Lines before the one containing "Instruction: Select the page 184 thumbnail" are left out; copy that line and every later line through the end of the data exactly.

Input material —

• • •

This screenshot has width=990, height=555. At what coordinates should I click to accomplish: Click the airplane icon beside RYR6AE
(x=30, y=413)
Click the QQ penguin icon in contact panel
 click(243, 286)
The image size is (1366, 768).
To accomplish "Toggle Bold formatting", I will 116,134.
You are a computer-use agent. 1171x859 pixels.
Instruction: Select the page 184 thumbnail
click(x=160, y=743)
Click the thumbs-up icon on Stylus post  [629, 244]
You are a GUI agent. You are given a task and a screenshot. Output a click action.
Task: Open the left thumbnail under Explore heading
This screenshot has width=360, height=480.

• • •

Task solution —
Instruction: Select the page 184 thumbnail
click(x=160, y=743)
Click the thumbs-up icon on Stylus post  [629, 244]
You are a GUI agent. You are given a task and a screenshot. Output a click action.
Task: Open the left thumbnail under Explore heading
This screenshot has width=360, height=480.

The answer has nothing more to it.